Seoul, South Korea The emotional and physical trauma inflicted by over-zealous parenting and South Korea's cut-throat education system form the focus of two movies receiving their world premieres at this year's Busan International Film Festival (BIFF).
The documentary "Reach for the SKY" and the feature film "4th Place" both tackle sensitive issues that are only too familiar to many South Koreans.
Co-directed by Choi Woo-Young and Belgium's Steven Dhoedt, "Reach for the SKY" follows three teenagers and a teacher through the individual and collective roller-coaster that is the country's annual college entrance test.
Success in the exam -- to which young South Koreans devote most of their teenage years -- means a place in one of the elite universities seen as key to future careers and marriage prospects.
The film's title is an acronym referring to the three most-coveted schools -- Seoul National, Korea and Yonsei universities (SKY) -- to which only one percent of high school graduates gain admission.
Choi said the movie tried to capture the "dark side" of an education system that is often held up by other countries as a model of rigorous meritocracy.
The pressure to score well has been blamed for teenage depression and suicide rates that are among the highest in the world.
- Harsh reality -
"Some people outside South Korea praise the achievement of our education system and the excellent math and science scores of our youngsters," Choi told AFP.
"But I wanted to show this reality in which less than one percent of teenagers can be winners and the rest call themselves miserable losers," he said.
Two of the students in the documentary are "repeaters" -- studying for the exam a second time at special cram schools run with near-military efficiency and discipline in the hope of improving their score.
Ubiquitous surveillance cameras monitor the students 24 hours a day, most of which are taken up with classes punctuated by meditation sessions where teachers intone "Your brain will improve...You can focus..."

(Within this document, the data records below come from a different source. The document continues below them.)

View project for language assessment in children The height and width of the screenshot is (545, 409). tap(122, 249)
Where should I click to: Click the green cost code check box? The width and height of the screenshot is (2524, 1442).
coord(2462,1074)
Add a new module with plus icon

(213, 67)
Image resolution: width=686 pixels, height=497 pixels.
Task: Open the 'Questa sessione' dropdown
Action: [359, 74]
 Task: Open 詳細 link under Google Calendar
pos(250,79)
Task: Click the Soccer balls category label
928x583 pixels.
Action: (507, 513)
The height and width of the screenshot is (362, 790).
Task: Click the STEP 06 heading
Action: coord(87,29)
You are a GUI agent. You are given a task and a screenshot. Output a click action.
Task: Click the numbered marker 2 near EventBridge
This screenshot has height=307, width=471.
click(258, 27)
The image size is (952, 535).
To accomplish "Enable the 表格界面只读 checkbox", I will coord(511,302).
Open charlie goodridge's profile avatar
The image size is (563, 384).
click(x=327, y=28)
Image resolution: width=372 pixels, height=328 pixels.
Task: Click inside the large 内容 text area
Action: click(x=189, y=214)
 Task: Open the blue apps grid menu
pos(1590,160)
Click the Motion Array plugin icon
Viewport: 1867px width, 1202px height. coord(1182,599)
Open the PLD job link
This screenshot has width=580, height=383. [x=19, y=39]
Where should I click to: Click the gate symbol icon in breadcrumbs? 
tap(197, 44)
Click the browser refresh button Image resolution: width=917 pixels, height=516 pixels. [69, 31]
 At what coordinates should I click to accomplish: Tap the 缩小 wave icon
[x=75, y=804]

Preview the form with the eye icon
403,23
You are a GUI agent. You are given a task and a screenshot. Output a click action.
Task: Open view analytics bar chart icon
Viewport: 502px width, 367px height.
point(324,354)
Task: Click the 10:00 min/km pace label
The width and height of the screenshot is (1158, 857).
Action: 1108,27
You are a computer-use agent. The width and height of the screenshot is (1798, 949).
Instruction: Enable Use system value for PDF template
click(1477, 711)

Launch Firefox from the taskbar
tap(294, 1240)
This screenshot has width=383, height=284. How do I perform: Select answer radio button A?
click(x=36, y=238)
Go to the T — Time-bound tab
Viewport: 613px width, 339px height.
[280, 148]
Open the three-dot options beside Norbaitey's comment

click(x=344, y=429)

South Korea's private education market is worth a staggering $27 billion, with the likes of "rock star" English teacher Kim Ki-Hoon at the top of the food chain.
The film shows Kim taking the stage at a giant sports stadium packed with thousands of teenagers and their parents who listen with studied attention to his tips on how to score well in the college exam.
A teacher, or more precisely a swim coach, is also a pivotal character in "4th place" -- the tale of a young swimmer, Jun-Ho, and his fanatically competitive and over-bearing mother.
- The price of success -
Frustrated with Jun-Ho's repeated failure to secure a podium finish, his mother hires a coach known for his uncompromising physical approach to forcing the best out of his charges.
Jun-Ho's performance improves and his mother's pride is such that she turns a blind eye to the bruises on his body that testify to the coach's brutal methods.
When her husband confronts her with the reality, she tearfully protests: "I'm more scared of him ending up in fourth again than getting beaten."
While corporal punishment has largely been banished from South Korean classrooms, it is still tolerated on the sports training ground where aggressive discipline has been cited as one reason for South Korea punching above its weight in international sporting events like the Olympic Games.
Director Jung Ji-Woo interviewed more than 100 young athletes, their mothers and coaches before making the film and said the reality was "a lot worse" than the movie.
"Many mothers knew their children were being beaten," Jung told AFP.
"For them, anything is permissible as long as their children reach the top of the game as fast as possible," he said.
The film suggests the violence is cyclical, with the increasingly traumatised Jun-Ho passing on his coach's beatings to his own younger brother.
For Jung, "4th place" -- commissioned by the National Human Rights Commission of Korea -- is a metaphor for the price South Korean society as a whole has had to pay for the country's extraordinarily rapid development from a war-torn backwater to Asia's fourth largest economy.
"In our society, the end has justified the means in everything, and that mentality is deeply ingrained in the public psyche," Jung said.
"Such a relentless pursuit of achievement at all costs might have helped our society to develop so quickly ... but now it's time to move on to the next, more civilised stage," he added.